Published 30/04/2019, 09:01
© Bloomberg. The sun sets beyond crude oil storage tanks at the Juaymah tank farm at Saudi Aramco's Ras Tanura oil refinery and oil terminal in Ras Tanura, Saudi Arabia. Photographer: Simon Dawson/Bloomberg

(Bloomberg) -- Markets aren’t adequately pricing in the risks from higher oil costs, according to Morgan Stanley (NYSE:MS) Wealth Management.

Rallies in stocks and Treasuries that have taken the S&P 500 Index to a record high and 10-year yields down to around 2.5 percent illustrate that investors are complacent about crude prices, Morgan Stanley Wealth Management Chief Investment Officer Lisa Shalett wrote in a note released April 29. That’s despite U.S. moves to cut off Iranian exports, a slump in Venezuelan production and Libyan supplies coming under threat.

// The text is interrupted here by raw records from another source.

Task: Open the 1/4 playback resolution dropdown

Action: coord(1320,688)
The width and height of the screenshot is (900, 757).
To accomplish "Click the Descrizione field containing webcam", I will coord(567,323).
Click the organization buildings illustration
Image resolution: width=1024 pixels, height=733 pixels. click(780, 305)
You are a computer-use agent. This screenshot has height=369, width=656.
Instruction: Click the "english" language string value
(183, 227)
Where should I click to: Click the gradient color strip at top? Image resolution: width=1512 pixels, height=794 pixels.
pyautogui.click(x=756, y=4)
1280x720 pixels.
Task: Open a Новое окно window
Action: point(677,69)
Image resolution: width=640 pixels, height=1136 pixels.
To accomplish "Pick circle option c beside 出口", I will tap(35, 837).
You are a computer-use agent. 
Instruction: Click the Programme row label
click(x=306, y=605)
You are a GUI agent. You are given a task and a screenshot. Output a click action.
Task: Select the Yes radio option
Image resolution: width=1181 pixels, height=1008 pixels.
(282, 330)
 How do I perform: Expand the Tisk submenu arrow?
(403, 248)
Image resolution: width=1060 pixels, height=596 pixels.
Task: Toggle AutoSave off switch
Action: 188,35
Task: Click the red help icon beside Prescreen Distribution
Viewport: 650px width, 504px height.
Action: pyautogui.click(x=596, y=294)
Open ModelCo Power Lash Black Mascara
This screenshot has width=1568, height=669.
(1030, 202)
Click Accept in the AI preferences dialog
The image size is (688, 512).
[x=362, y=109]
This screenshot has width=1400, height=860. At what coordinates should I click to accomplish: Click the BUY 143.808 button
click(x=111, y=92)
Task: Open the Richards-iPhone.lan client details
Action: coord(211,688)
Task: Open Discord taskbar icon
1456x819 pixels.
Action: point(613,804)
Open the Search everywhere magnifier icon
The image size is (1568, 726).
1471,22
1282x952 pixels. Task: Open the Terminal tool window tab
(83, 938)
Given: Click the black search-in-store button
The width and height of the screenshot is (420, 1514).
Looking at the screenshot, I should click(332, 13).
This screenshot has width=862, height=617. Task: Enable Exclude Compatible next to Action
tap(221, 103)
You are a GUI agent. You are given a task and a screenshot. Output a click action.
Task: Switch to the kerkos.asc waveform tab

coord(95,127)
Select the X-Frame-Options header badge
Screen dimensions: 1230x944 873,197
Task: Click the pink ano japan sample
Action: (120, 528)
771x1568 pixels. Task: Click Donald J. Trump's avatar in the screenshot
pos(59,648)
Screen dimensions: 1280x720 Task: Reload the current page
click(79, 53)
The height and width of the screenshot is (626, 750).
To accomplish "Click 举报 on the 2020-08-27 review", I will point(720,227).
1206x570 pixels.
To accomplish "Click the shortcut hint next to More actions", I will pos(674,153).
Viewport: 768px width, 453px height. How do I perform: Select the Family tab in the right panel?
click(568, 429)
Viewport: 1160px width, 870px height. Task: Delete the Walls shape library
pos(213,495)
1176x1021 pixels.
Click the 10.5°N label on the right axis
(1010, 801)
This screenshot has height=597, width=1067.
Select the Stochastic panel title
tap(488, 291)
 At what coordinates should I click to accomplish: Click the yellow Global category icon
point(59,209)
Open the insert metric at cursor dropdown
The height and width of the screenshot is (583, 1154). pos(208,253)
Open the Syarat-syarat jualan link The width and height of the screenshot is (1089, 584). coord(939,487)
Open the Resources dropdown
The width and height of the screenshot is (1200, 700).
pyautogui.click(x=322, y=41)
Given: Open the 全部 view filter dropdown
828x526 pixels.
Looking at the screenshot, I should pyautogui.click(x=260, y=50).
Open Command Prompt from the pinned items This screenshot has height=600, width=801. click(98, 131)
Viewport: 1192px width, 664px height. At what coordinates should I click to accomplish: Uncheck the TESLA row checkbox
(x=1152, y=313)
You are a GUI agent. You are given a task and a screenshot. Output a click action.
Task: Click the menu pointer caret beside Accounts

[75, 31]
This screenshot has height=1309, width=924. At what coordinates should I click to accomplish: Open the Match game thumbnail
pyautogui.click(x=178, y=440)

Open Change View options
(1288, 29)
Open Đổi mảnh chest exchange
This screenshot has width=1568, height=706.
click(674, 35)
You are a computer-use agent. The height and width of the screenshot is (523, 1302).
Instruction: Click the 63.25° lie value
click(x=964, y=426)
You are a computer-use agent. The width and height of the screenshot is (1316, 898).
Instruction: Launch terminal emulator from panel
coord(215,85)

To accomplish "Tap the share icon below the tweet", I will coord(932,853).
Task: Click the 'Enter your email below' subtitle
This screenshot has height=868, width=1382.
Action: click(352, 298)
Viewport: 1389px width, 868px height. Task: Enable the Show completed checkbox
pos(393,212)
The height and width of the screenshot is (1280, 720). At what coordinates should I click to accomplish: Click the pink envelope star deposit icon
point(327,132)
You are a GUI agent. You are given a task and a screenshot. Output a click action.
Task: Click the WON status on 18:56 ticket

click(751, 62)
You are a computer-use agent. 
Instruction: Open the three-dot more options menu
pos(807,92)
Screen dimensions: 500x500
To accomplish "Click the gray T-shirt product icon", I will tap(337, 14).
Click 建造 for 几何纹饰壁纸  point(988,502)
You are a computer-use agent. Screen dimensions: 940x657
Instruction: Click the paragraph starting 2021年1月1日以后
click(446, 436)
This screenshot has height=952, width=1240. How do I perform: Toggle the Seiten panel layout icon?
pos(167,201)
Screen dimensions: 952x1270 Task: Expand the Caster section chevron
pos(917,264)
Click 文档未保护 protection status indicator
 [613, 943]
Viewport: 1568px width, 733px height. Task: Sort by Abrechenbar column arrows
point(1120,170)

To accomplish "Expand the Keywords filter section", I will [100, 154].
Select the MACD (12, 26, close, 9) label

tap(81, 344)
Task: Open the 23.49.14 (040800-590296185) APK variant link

“Markets continue to celebrate gains in every asset class as a validation of central bank forbearance and the resumption of Goldilocks conditions,” Shalett said. Yet “if oil remains at current levels through year-end, headline CPI could breach 3 percent, creating a problem for the Fed, cutting into consumer purchasing power, pressuring corporate profits and imperiling the growth in China and the emerging markets,” she said.

Read more about what oil at $100 would mean for the world economy.

Brent crude and WTI recently rose to the highest levels in almost six months after the U.S. announced tighter sanctions on Iranian crude, though have retreated slightly since. Brent climbed 0.3 percent to $72.22 a barrel as of 8:59 a.m. in London. Prices may stay elevated or rally further should the Organization of Petroleum Exporting Countries and its allies extend supply curbs when they meet in June, as some observers anticipate.

U.S. energy stocks are underperforming crude to a degree unseen in 10 years, “perhaps the most compelling evidence” that markets aren’t anticipating higher oil prices, according to Shalett. She suggested using cheap oil shares as a defensive hedge in portfolios that are overweight U.S. growth stocks.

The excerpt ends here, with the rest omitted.